He lost the smirk and studied her for a moment. The intensity with which she’d spoken seemed to have penetrated and captured his interest. At least he no longer looked like it was putting a strain on him not to laugh at her.
“All right, Ms. Collins, I’m here. I came at your request like I told you I would. What’s this about?”
She forced her shoulders to relax, mostly because the bartender, who was in her line of sight, was observing them as he polished a shot glass. She forced herself to smile at the disheveled man sitting across from her, then coyly lowered her eyes, as though flirting. Under her breath, she said, “Yesterday, did you tell anyone in the police department that you’d spoken to me?”
“No.”
“Or that we were meeting today?”
“No.”
“When you left the police station to come here—”
“It’s my day off. I came straight from home.” After a beat, “Straight from bed.”
She knew he’d added that to see how she would react, so she didn’t react at all. “Did you tell anyone you were meeting with me? Your wife?”
“Don’t have one.”
“Oh.” Her surprised reaction to that was involuntary. “You did.”
“Not anymore.” His brows drew together to form a deep cleft between them. “How the hell—”
“I was given some background information on you.”
“By who?”
Whom, she thought. But she didn’t correct him or give him a direct answer. “I also did some research of my own.”
His stare practically pinned her to the back of the booth. Without looking away, he reached for his drink and took a swallow. When he set down his glass, he said, “What are you up to? We’re a mediocre department in a modest city. And that’s a generous description. If you’ve got trouble, why call us?”
“You. I called you.”
“What makes me special?”
She dampened her lips and lowered her voice. “The case of that young woman who vanished in November of 2022.”
He clenched his jaw. His gray eyes turned flinty. He assumed the menacing aspect of a cobra about to strike.
Even though she’d anticipated hostility, his reaction was acute and intimidating and caused her to lose her footing. “Her name—”
“I know her name.”
She glanced at the bartender, who was still polishing that damn glass.

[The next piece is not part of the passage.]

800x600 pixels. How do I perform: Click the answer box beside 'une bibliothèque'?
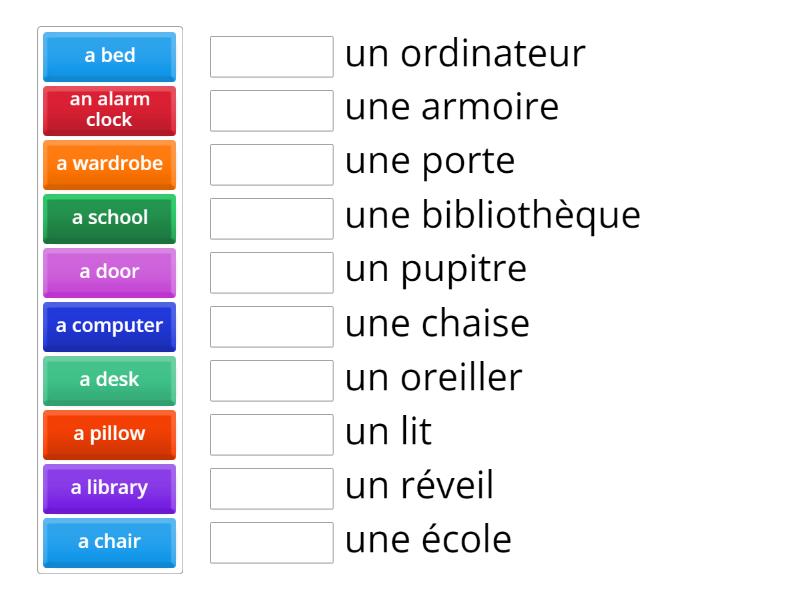click(271, 219)
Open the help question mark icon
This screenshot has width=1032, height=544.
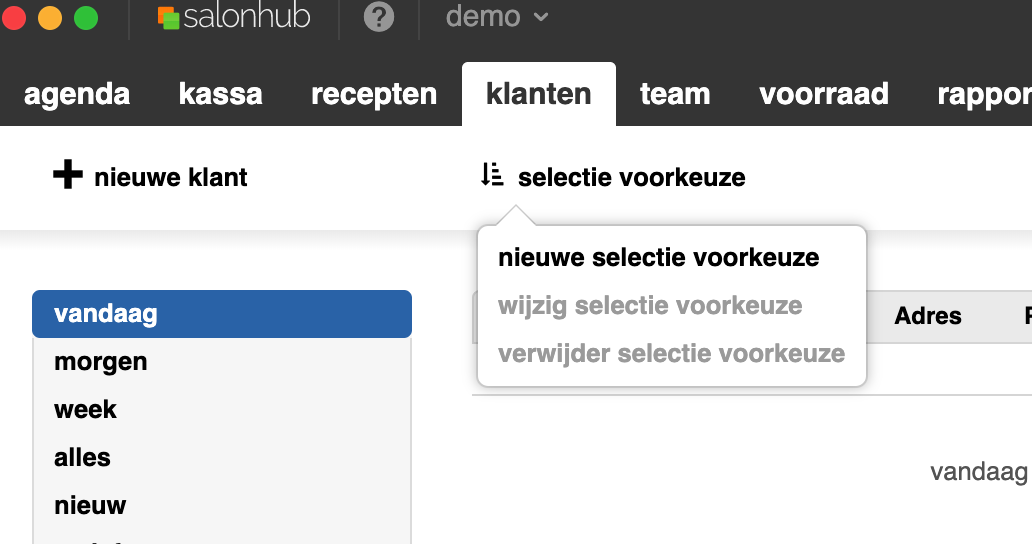point(378,18)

When she came back to John Bowie, she spoke sweetly through a phony smile. “Our observer may not be able to hear what you’re saying, but he’ll pick up on your angry tone as well as your body language, which is less than convincing that you’re hoping for a hookup.”
He blinked as though to reboot the law officer in himself. “The playacting is important?”
“Yes. For now.”
Taking her at her word, he relaxed his posture and leaned forward again. “Then I’d better up my game.” He reached across the table, took her hand, and stroked the palm of it with his thumb. “How’s this? Better?”
She curbed the impulse to jerk her hand away from his, resisted the implication of the stroking, and denied the flutter it caused beneath her navel. Instead, she gave him a demure smile and reclaimed her hand with feigned reluctance.
He drained his Coke and shook a pebble-size ice cube into his mouth. He crunched it while watching her with mistrustful intensity. “What does the Crissy Mellin case have to do with you?”
“It became a national news story.”
He snorted with bitterness. “Tell me something I don’t know.”
“You were deeply involved in the investigation.”
“I already know that.”
“Your name was frequently mentioned in the news coverage.”
“Again, something I know.”
“But you declined to be interviewed.”
“Not for the bloodsuckers’ lack of trying.”
She hesitated and took a breath. “Although you were never on camera, you were referenced and often quoted. A snippet here, a phrase there, and it soon became obvious that you were dissatisfied with your department’s handling of the investigation.” She paused, then asked, “Was your outspokenness the reason your superior has wanted to fire you?”
“That’s one reason.”
“There’s another?”
“My dick is bigger than his, and that galls him something terrible. Not that we’ve ever actually compared them, but, you know.”
She kept her expression droll. “Ah, intentional vulgarity. Used in the hope that I’ll be offended, will snatch up my bespoke handbag, and storm out.”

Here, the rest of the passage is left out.